PROBLEM TO SOLVE: Extend the forum thread about start-up circuits for bandgap references, beginning right after its last sentence.

## BEGIN DOCUMENT PASSAGE

The circuitry independent of power supply voltage is because there are two
or more stability bias points.
When power supply voltage is zero,
both circuit bias points are stable, respectively at the time of the stability
after an injection. Therefore, the bias point (after a power supply voltage
injection) which adds and desires a start-up circuit is chosen.
 

Is it ture that only the circuit with stacked-structure has the zero-current state? or to say, if we use the amplifier to balance the voltage other than stacked current-mirror, we don't need a startup on the bandgap when the power supply is injected. (suppose the the amplifier has its own bias current which is not from the bandgap but another current reference) :?: :roll:
 

ESPRIT said:
The circuitry independent of power supply voltage is because there are two
or more stability bias points.
When power supply voltage is zero,
both circuit bias points are stable, respectively at the time of the stability
after an injection. Therefore, the bias point (after a power supply voltage
injection) which adds and desires a start-up circuit is chosen.
Hello,
You mean the circuit is stable when power supply is 0. Then if the power supply is 5 or 3.3, the circuit can obtain the stable bias points not the zero bias state. At that time, does the circuit need a start circuit yet?
 

There is always a positive feedback path in the control loop of the
bandgap. If you don't use startup circuit, then probably the circuit
will die away through the positive feedback.
 

Btrend said:
There is always a positive feedback path in the control loop of the
bandgap. If you don't use startup circuit, then probably the circuit
will die away through the positive feedback.

I have some confusion on your saying. there maybe are two feedback path in the bandgap, one is positive feedback and the other is negative feedback. but in the design, negative feedback should determine the character of the circuit, then how should the positive feedback affects the bandgap? Can you talk more about it? thanks :p
 

yes, there are two feedback pathes. one is positive and the other is negative.
the positive feedback will give a "continuous trial stimulus" to the loop,
because your bandgap has no "reference input", so finally the negative
feedback + positive feedback ( thought as a sweep generator ) will be
stable if and only if negative feedback take over positive feedback.

## END DOCUMENT PASSAGE
## BEGIN PROVIDED MATERIAL

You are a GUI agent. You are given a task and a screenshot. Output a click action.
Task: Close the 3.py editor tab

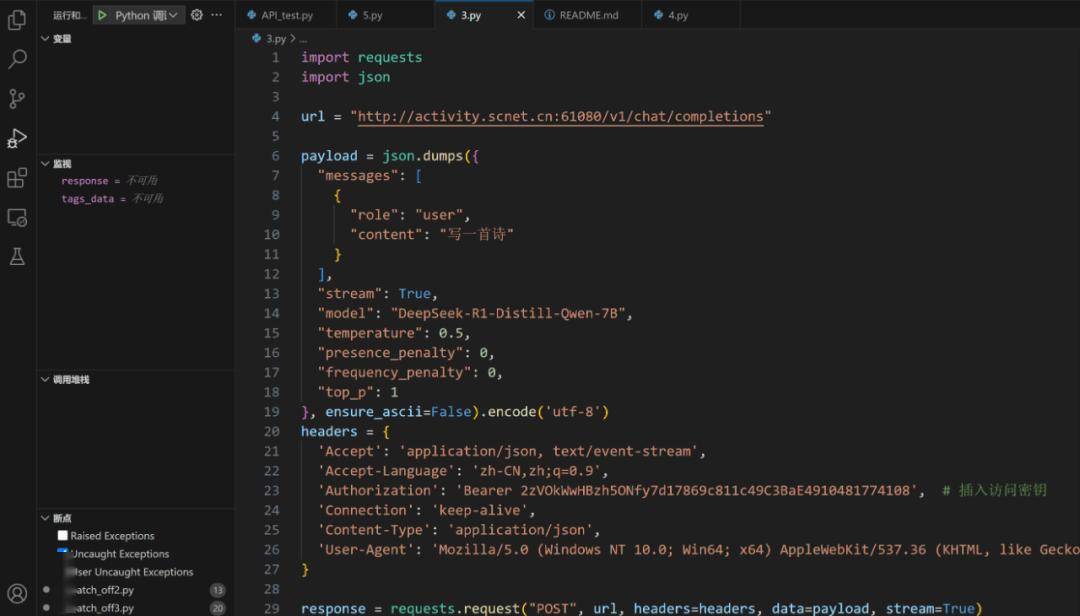point(521,15)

## END PROVIDED MATERIAL

RESULT:
if you don't use startup circuit to inject a current to kick it, it probably
will be a zero state, or a stable 1.25v state. [/quote]
 

So, what's is the main difference in the structures that use opamp or stacked-current mirror to balance the voltage between the two-legs of bandgap?
 

Op-amp is used to imrove matching between two legs for Low power supplies <=1.8V ,where one cannot use stacked current mirror's .This will improve PSRR and results in better matching.
 

The main circuit is the PTAT core. It is enclosed into a regulation loop
which try to equalize the currents I1 and I2. The resulting current

IPTAT=I1=I2

is the PTAT current. The equations for the PTAT circuit is

I1*R+VT*ln(I1/(a*IS))=VT*ln(I2/IS), "a" emitter area ratio

the solution for I1=I2 is

IPTAT=I1=I2=VT*ln(a)/R

Issue1:
If the PTAT is built with bipolar and the regulation uses the PTAT as mirror
the mirror ratio coud drop below 1 instead being "a". So the PNP or PMOS used
to built the regulation loop failt to start up. So the startup circuit help
to bring up the current level above the critical current level.

Issue2:
If the PTAT is built with bipolar and the regulation drives the bases. The
collector currents are connected to resistors. The difference voltage between
the resistors are amplified to drive the bases. Then an input offset voltage
of these amplifier could stop startup. That is because the voltage gain
drops with the current level.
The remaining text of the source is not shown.